MeditationIn the stillness, we hear the wind that carries the whisper of all that has gone before. Through ageless time, many creatures have come and gone, many suns have risen and set, many moons have waxed and waned, the earth has spun round on its axis time and time again. Through all the flow of time, the world has slowly changed. Canyons have been forged by rivers, mountains have been carved by glaciers, the oceans have held and washed the sands of a thousand rivers. Our hearts are held today in the gentle, passionate movement of life, the quiet inevitable flow of time. Let us be washed with gratitude that we live and breathe within this time. Let us seek the courage of the spirit that can move mountains, the spirit that has moved through generations, the spirit that teaches small and large truths and brings the vision of a world filled with peace and freedom and fairness. Within every rock and every blade of grass and every movement of the wind we find this spirit. Within every heart there is possibility. SermonA friend clipped a cartoon panel for me from the newspaper. Two cave men are in their cave. The cartoon is captioned, “The Dawn of Civilized Man.” In the cartoon, one cave man is drawing on the wall he has drawn a little stick figure who is carrying a large stick which he has used to strike another little guy over the head, little stars are drawn above the injured figure. The second cave man stands behind, gesturing at his artist friend, “No, no, no .... First we invent religion to justify our actions, THEN we invent war.” It does seem that religion came first and that all of history followed. It does seem that religion can be used to justify anything. In the name of God, anything can be justified. The question is always whose god? For this reason, many Unitarians and Universalists of the early 20th Century, after World Wars I and II, abandoned the Christian religion of their predecessors and tried to start again with a religion based on the possibilities of the human mind and spirit without the Christian God. These religious atheists are with us still today, along with a myriad of other modern day seekers for ours is a religion that allows for the individual journey.

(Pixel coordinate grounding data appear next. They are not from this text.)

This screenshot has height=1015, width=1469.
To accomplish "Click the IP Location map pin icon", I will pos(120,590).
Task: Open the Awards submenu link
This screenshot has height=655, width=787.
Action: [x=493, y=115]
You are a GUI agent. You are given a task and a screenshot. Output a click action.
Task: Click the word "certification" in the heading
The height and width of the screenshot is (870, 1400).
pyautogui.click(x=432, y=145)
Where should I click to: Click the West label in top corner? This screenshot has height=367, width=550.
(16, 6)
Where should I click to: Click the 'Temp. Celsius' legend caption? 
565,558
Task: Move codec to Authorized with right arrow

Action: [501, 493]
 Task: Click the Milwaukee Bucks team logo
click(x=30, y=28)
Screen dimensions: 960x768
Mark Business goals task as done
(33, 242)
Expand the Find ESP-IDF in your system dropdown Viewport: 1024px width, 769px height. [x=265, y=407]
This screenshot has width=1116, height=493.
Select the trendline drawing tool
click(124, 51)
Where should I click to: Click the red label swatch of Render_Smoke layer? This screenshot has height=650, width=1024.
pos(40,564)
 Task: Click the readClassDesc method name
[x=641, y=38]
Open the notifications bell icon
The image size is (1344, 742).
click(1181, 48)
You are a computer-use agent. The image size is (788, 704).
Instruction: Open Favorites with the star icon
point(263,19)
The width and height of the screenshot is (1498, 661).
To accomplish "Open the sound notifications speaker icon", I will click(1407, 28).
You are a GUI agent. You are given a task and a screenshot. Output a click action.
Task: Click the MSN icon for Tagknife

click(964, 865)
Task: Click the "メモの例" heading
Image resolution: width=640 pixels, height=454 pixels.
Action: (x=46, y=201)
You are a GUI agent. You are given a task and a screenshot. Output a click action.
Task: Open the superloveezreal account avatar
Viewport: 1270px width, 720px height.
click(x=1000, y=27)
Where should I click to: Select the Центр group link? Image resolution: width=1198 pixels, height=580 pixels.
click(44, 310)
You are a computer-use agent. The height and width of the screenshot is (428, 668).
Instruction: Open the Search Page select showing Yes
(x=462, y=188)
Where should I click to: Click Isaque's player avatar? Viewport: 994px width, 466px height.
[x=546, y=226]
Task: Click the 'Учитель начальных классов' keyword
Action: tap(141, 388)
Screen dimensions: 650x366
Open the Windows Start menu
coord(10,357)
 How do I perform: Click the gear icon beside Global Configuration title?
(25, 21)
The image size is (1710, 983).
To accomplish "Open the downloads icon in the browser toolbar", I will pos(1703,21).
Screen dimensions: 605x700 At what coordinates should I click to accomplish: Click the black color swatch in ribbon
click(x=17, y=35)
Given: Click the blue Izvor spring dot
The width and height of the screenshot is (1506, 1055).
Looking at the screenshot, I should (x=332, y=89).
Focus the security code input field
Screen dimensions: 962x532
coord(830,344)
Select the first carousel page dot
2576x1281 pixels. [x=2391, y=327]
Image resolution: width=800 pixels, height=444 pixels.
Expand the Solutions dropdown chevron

One of the best and hardest things about our way of religion is that we have no creed. We do not make anyone say they believe in a certain formula for eternal salvation the father, the son and the Holy Ghost. We generally don’t believe, and our Universalist forefathers and foremothers didn’t believe, as our reading indicated this morning, that God works in that way. It may seem like a great freedom not to have a creed, and it is, but, like all freedoms, our way of religion also carries a great responsibility: we must define in every time who we are, what our religion is and what our religion means. We have our past to build upon, to be sure, but we must also layer on our generation’s understandings, our generation’s learnings and our generation’s reasonings. You may ask, why bother? Why claim ourselves as a religion even in the first place? First, we are a religion or at least a way of religion, so we can’t get off the hook so easily. But second, and most importantly, thinking it doesn’t matter, means to have seriously underestimated, I believe, the power of religion. The cartoon I mentioned earlier is funny because it has the ring of truth. Religion probably came first. Anthropologist Clifford Goertz speculates that this is not necessarily bad that, in fact, without our complex, intertangled, interconnected religious systems of thought, ethics, morals, stories, beliefs, myths and models for behavior, that humanity probably would have never risen to be more than a head-hitting caveman like species. Religions have created a supporting web for culture and civilization, giving us meanings, ideas about where we came from and where we are going, ideas about the beginnings of the world, the nature of the universe, the nature and purpose of life.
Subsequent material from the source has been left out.